Session
MO.1.C || Achieving Sustainability Goals on the Regional, National and International Level
Authors
Benitez, Alicia; Wulf, Christina; Geldermann, Jutta
Abstract
Electricity is an essential commodity for modern life, which is a driving force for social and economic development. However, electricity generation is not exempt from environmental impacts. In Germany, the energy sector still contributes 30 % to the national greenhouse gas emissions in 2020 (UBA 2021). Even though, the threat of global warming has prompted energy transition policies to ensure a secure, affordable and environmentally compatible electricity supply (BWMi 2019). The path to the energy transition is not unique. Energy system models (ESM) provide scenarios to assess alternatives. Yet, ESM focus on a techno-economic perspective and direct emissions. Therefore, frameworks that couple Life Cycle Assessment (LCA) and ESM have increased interest. Moreover, planetary boundaries (PB) in combination with LCA promise to assess sustainability. The PB concept incorporates an external reference to compare environmental alternatives, and external references are quantitative boundaries that describe the ecological limits of earth system processes.

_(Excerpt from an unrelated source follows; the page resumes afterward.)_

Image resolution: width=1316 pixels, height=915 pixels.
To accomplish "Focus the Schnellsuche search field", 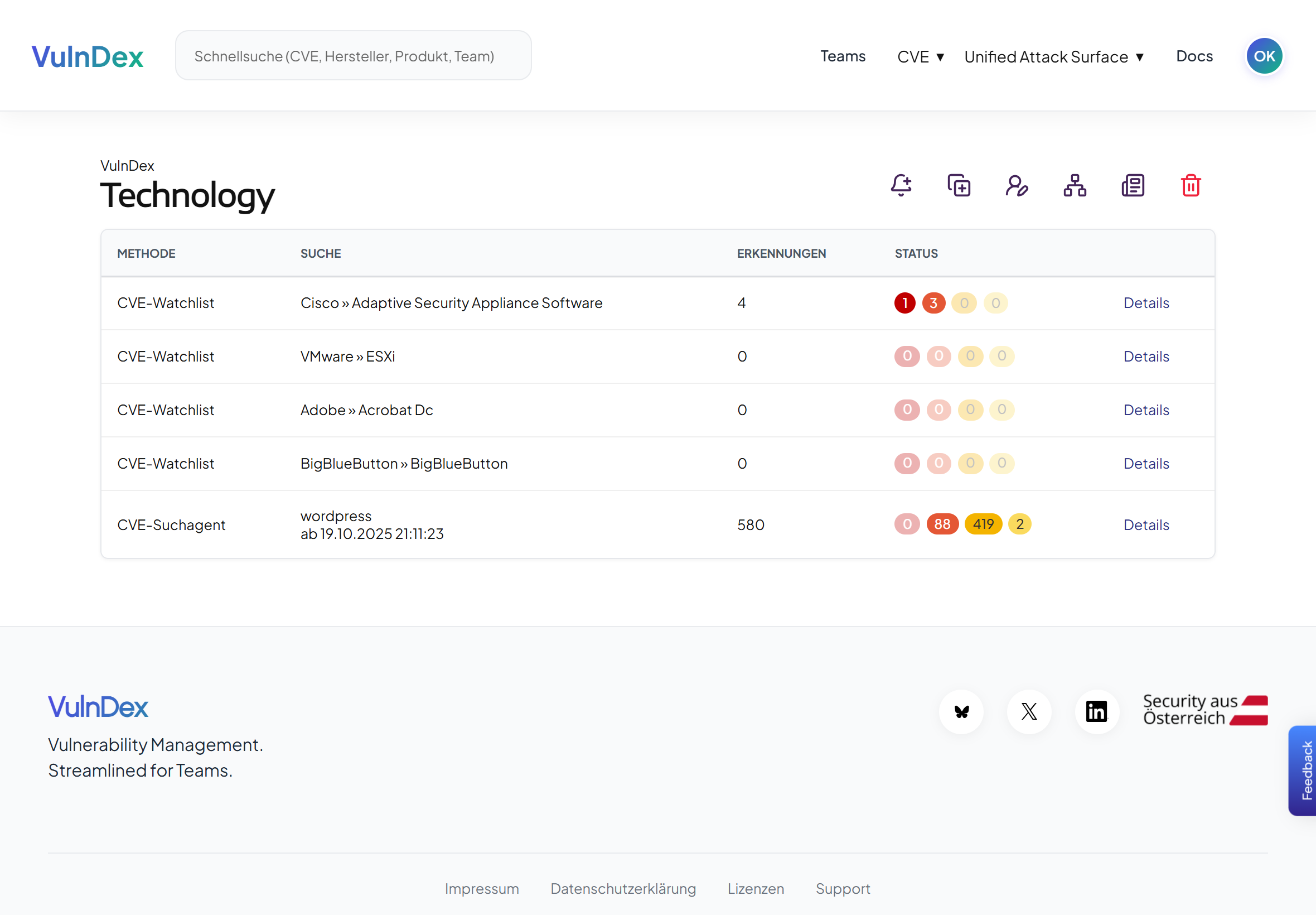I will [x=353, y=56].
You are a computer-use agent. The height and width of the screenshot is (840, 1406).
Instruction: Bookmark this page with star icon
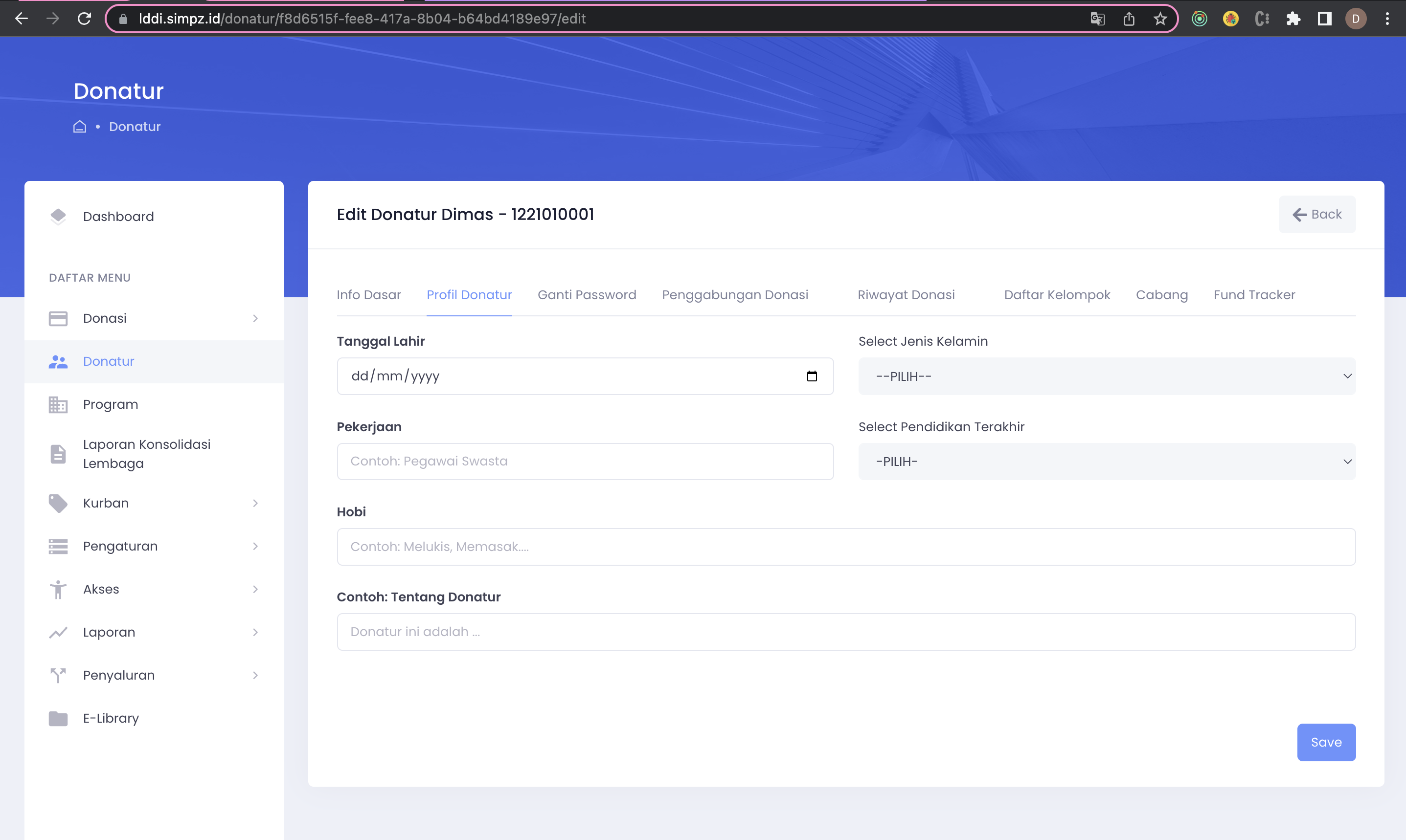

They define a desirable state in which Earth´s system must operate to sustain human development (Rockström, Steffen et al. 2009). This study assesses the sustainability of future electricity mixes based on the PB framework. The study presents Stella, an electricity model for European countries based on Calliope. This multi-scale energy system modelling framework is python-based and open-source. Preliminary results suggest that wind power as the best compromise in terms of cost and environmental impacts. Fossil fuel technologies add to climate change and contribute considerably to toxic related categories and water eutrophication. From the perspective of PB, biomass is a high contributor to the biochemical flow of nitrogen. Initial results suggest paying attention to technologies that might interfere with the nitrogen cycle.